Usage abusif de la clause.
Même
si elle respecte les termes de la clause, la mobilité peut parfois
s’avérer abusive dans la manière dont elle sera mise en œuvre.
-
Légèreté blâmable. La mutation, si elle est prévue dans la clause, doit
être mise en œuvre « dans les formes ». Ainsi, la légèreté blâmable de
certains employeurs a pu caractériser un abus de droit. La jurisprudence
a, par exemple, considéré que l’employeur avait fait un usage abusif de
la clause en imposant un déplacement immédiat à l’un de ses salariés,
dont la femme était enceinte de 7 mois, alors que le poste en question
aurait pu être proposé à quelqu’un d’autre
[13].
-Bonne
foi. Seul l’intérêt de l’entreprise doit guider la mise en œuvre de la
clause de mobilité. Si l’objet est, en réalité, de pousser à la
démission ou licencier un salarié en lui proposant une mobilité qu’il
refusera assurément, l’employeur manque à son obligation de bonne foi
contractuelle. Ainsi, comme a pu juger la Cour de cassation, s’il
apparaît qu’une mutation trouve son origine dans des problèmes
relationnels entre une salariée et son supérieur hiérarchique, et non
dans l’intérêt de l’entreprise,
« ce dernier a utilisé la clause de mobilité de manière abusive, en sorte (…) que le refus de la salariée n'est pas fautif. »[14]
-
Charge de la preuve. À noter cependant une difficulté de taille pour le
salarié dans la dénonciation d’un manquement à la bonne
foi contractuelle : c’est à lui d’apporter la preuve de l’abus. La bonne
foi est en effet présumée, jusqu’à preuve contraire. En cas de doute,
le juge pourra demander à l’employeur de se justifier en donnant un
motif objectif pour la mutation litigieuse.
Respect du principe de finalité et de proportionnalité.
Dernier
aspect du contrôle opéré par les juges, et non des moindres, le respect
du double principe de finalité et de proportionnalité de l’article
L1121-1 C.trav, dans la mise en œuvre de la clause. Une évolution
jurisprudentielle récente, amorcée en 2008 par l’arrêt « Milcent »

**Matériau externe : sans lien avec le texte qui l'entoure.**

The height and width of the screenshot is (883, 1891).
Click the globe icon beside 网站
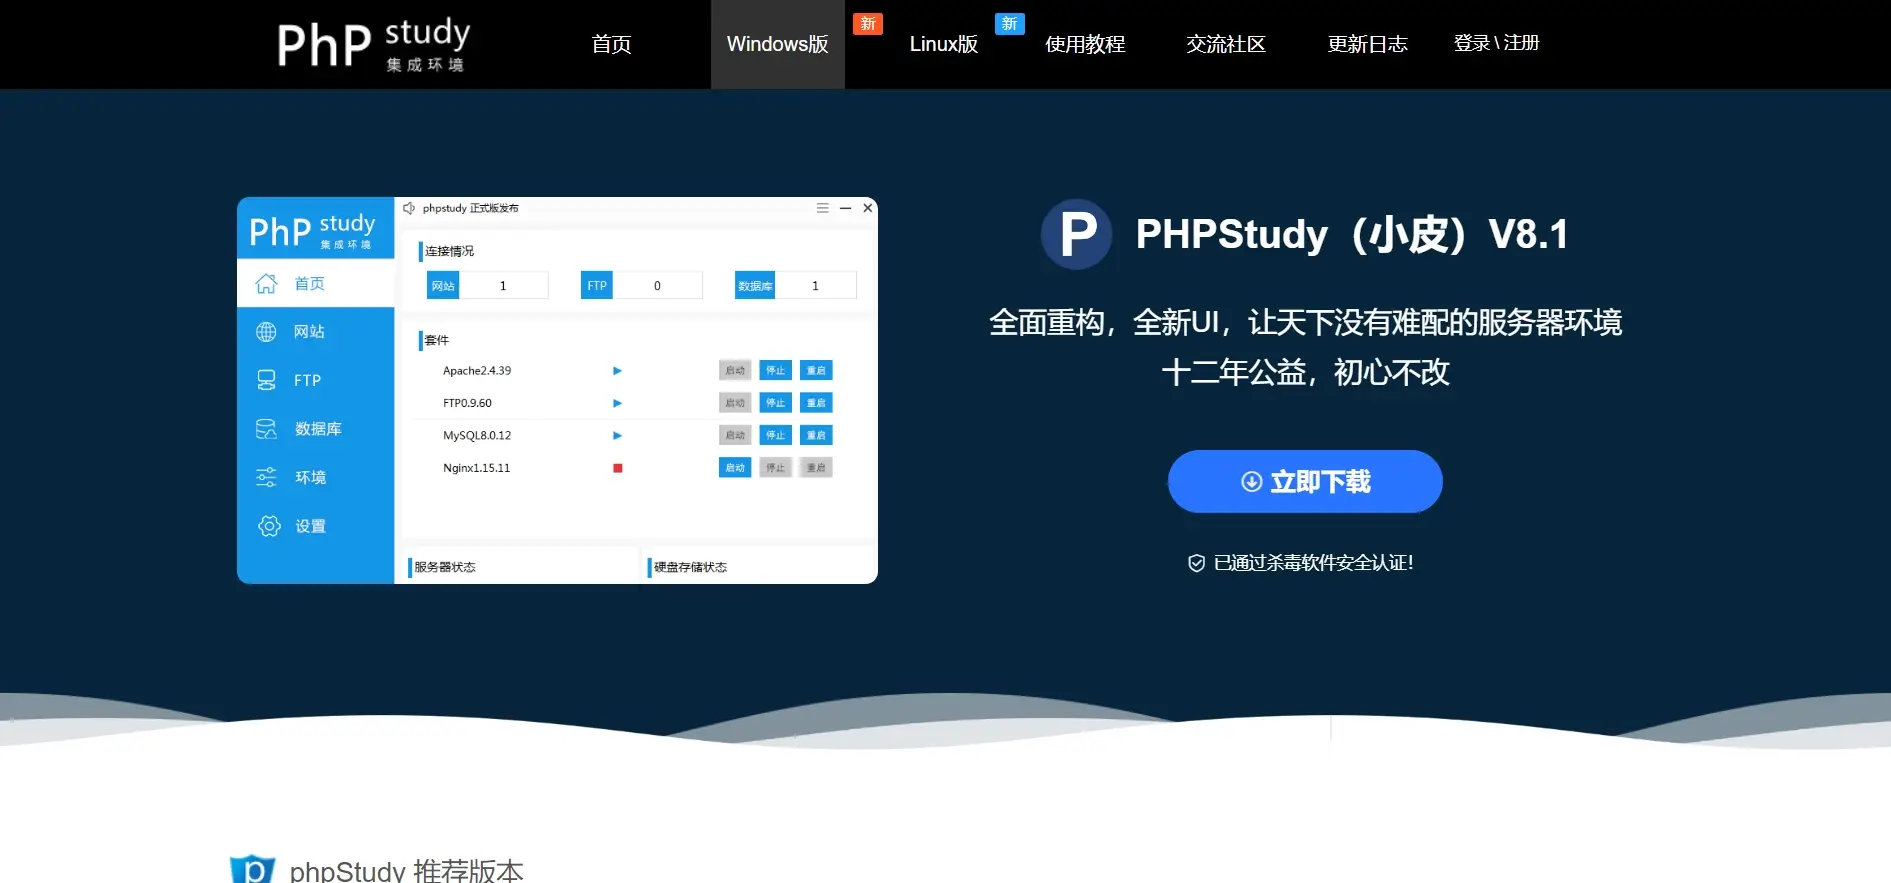coord(266,332)
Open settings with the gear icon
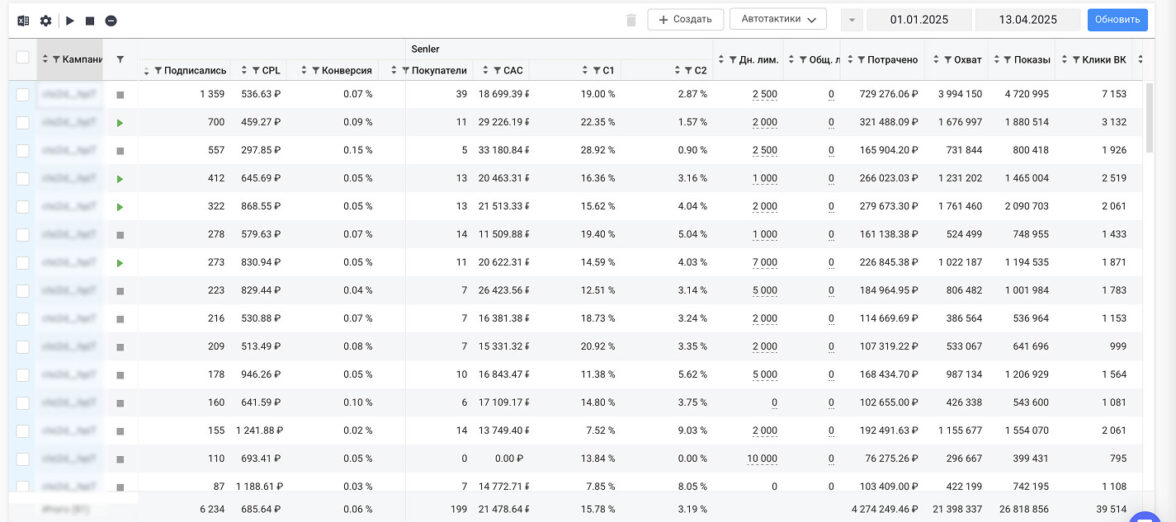 46,20
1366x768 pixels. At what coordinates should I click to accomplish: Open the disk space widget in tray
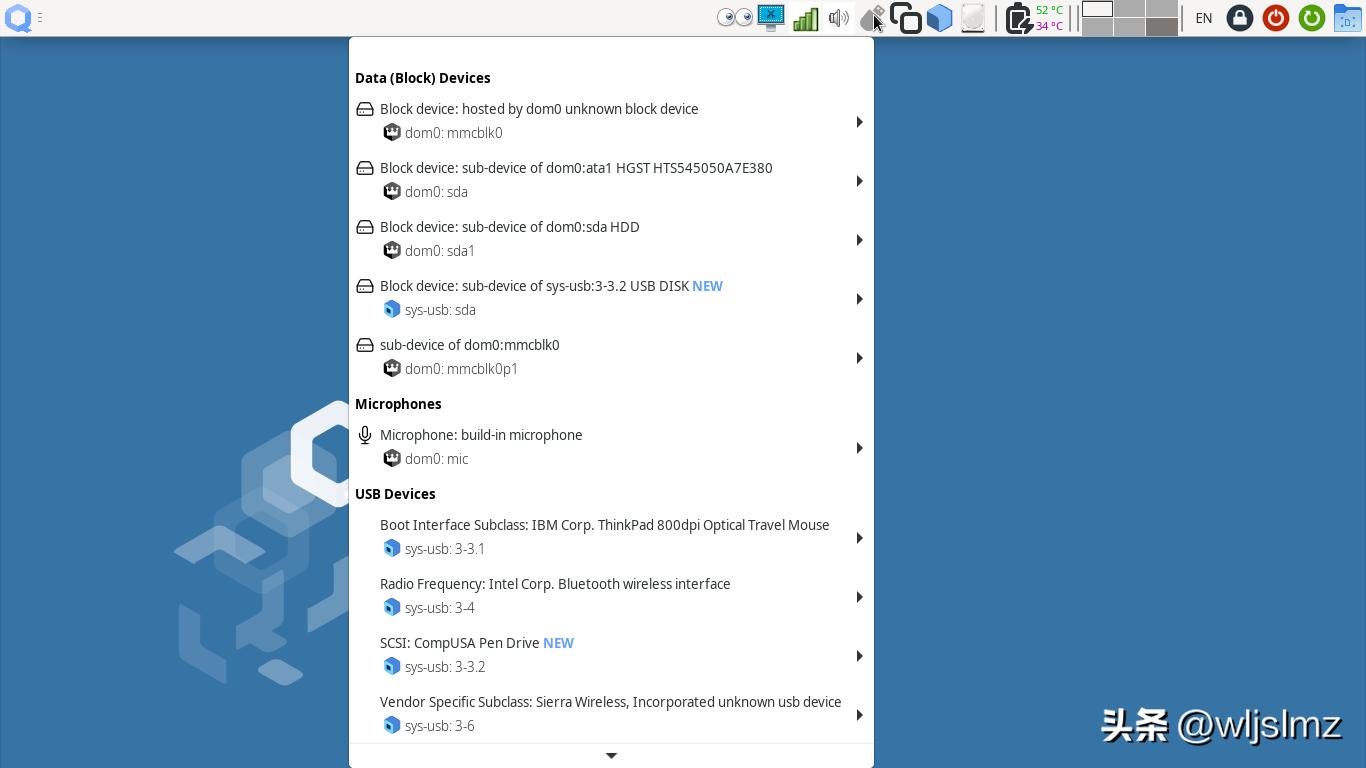pos(972,17)
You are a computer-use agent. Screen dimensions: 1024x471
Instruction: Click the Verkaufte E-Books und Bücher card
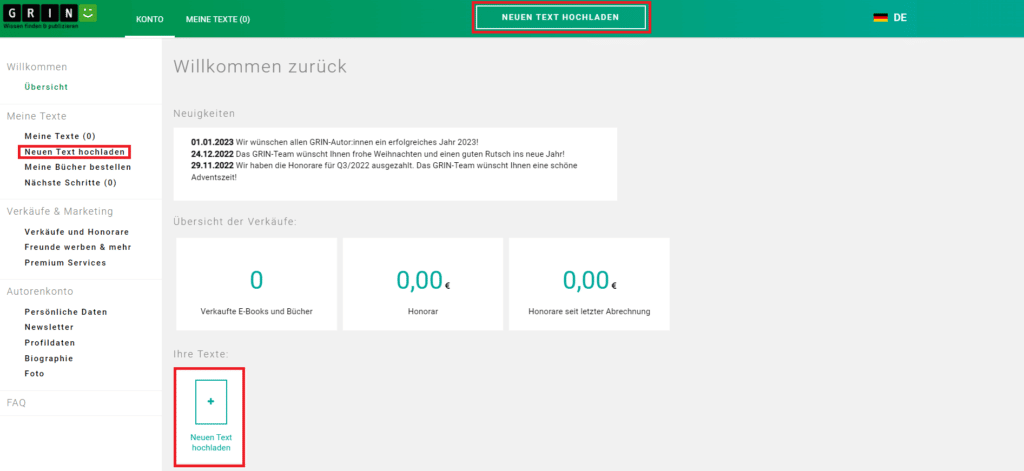point(257,284)
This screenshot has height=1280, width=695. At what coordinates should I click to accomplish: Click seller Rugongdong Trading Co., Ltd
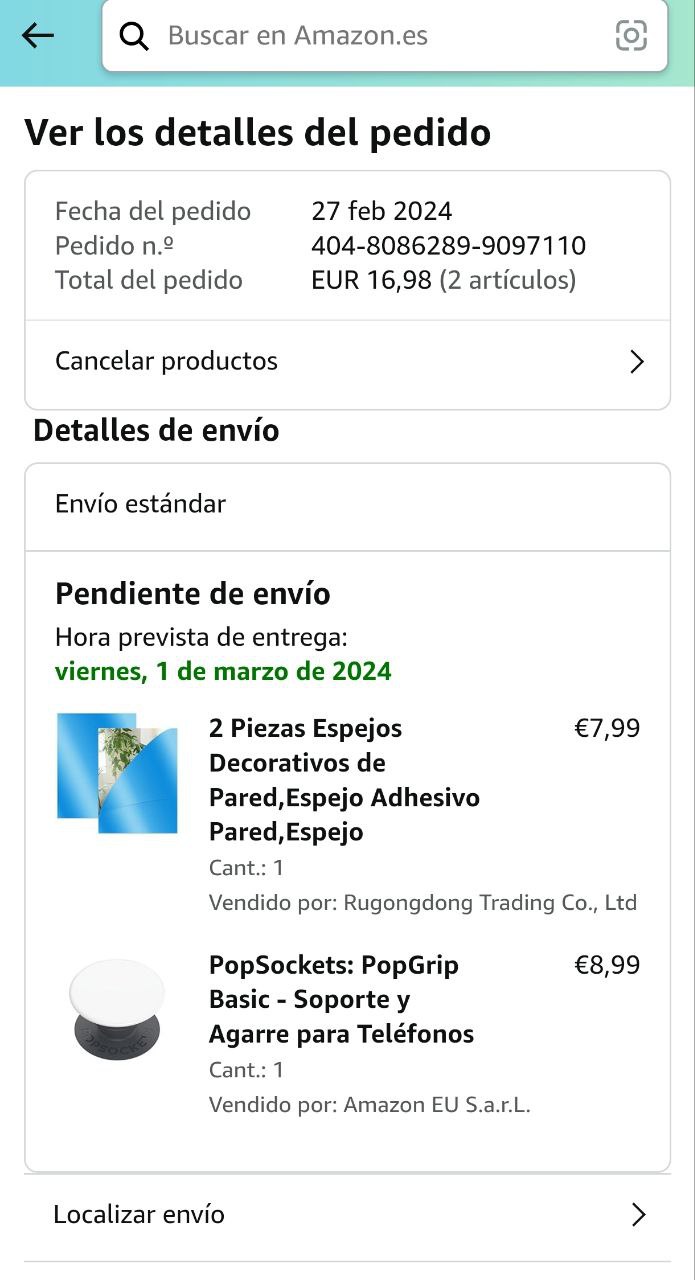[490, 903]
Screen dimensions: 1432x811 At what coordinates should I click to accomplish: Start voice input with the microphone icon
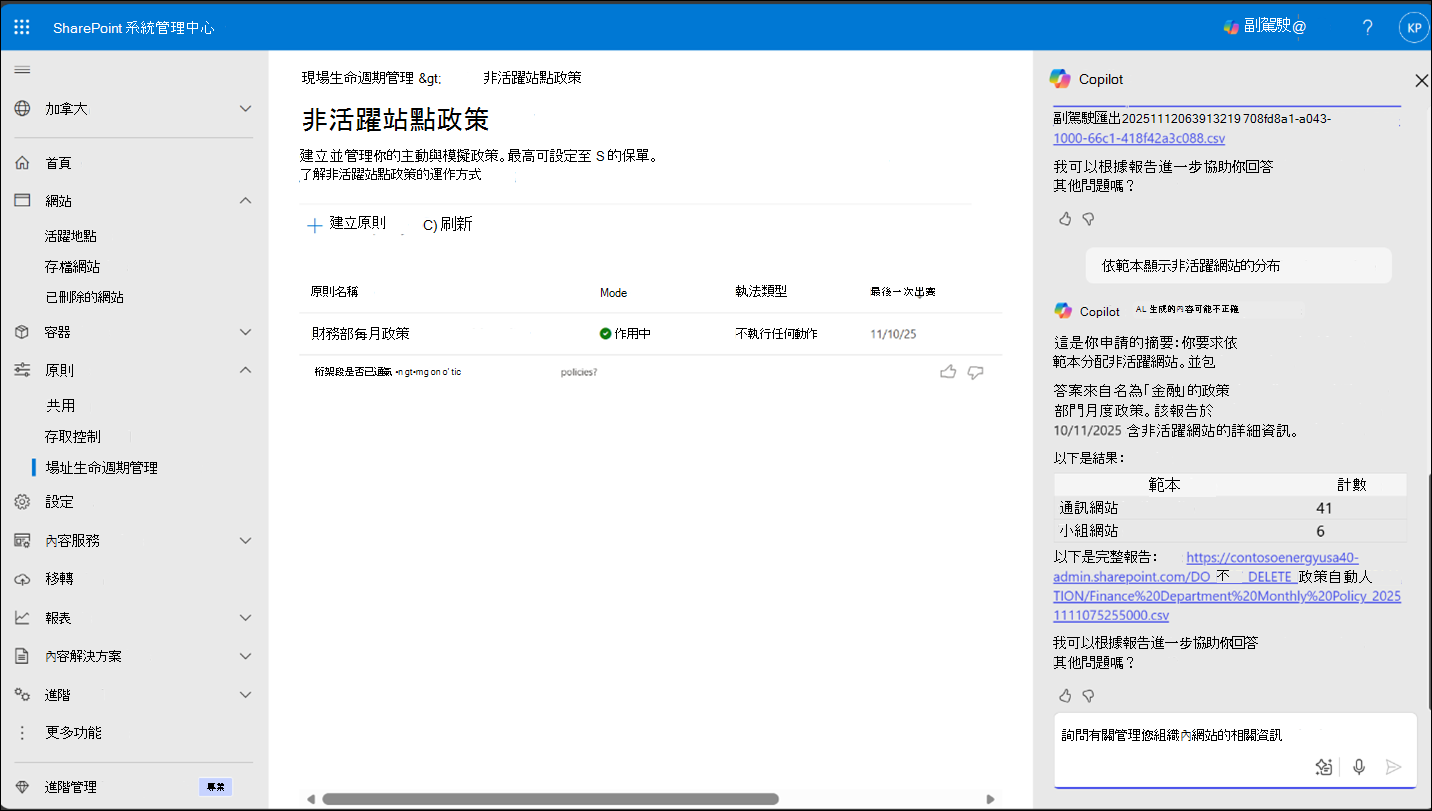pos(1358,766)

[15] et reprise dans une décision du 13 janvier 2009
[16] (voir AJ n°
194). Deux arrêts par lesquels la Cour de cassation impose de s’assurer que
« la
mise en œuvre de la clause ne porte pas atteinte au droit du salarié, à
son droit à une vie personnelle et familiale et si une telle atteinte
peut être justifiée par la tâche à accomplir et proportionné au but
recherché. » Ainsi, les juges ont considérablement étendu leur
contrôle, au lieu de se cantonner aux conditions de validité et à
l’exécution de bonne foi de la clause de mobilité, ils poussent
désormais jusqu’aux conséquences concrètes sur la vie personnelle et
familiale du salarié. L’objectif étant d’en finir (en principe) avec
certaines mutations tout à fait valides dans le fond et sur la forme,
mais très handicapantes, au regard de la situation personnelle du
salarié. Ex : celle d’une mère veuve, élevant deux enfants, à qui l’on
imposait un changement de site, ou encore une mère de famille nombreuse,
de retour de congé parental, mutée de Marseille à Paris. Lors d’un
contentieux, il faudra désormais que l’employeur prouve qu’il a respecté
les dispositions de l’article L1121-1 C. trav. et adapté sa décision à
la vie personnelle de son salarié.
[1] Cass. soc. 19 nov. 1997 n°95-41260
[2]
« Même en l'absence de clause de mobilité géographique insérée au
contrat de travail du salarié, l'employeur peut se prévaloir de
l'existence d'une telle mobilité instituée de façon obligatoire par la
convention collective, lorsque la disposition de la convention
collective se suffit à elle-même, c'est à la condition que le salarié
ait été informé de l'existence de cette convention collective au moment
de son engagement et mis en mesure d'en prendre connaissance » (Cass.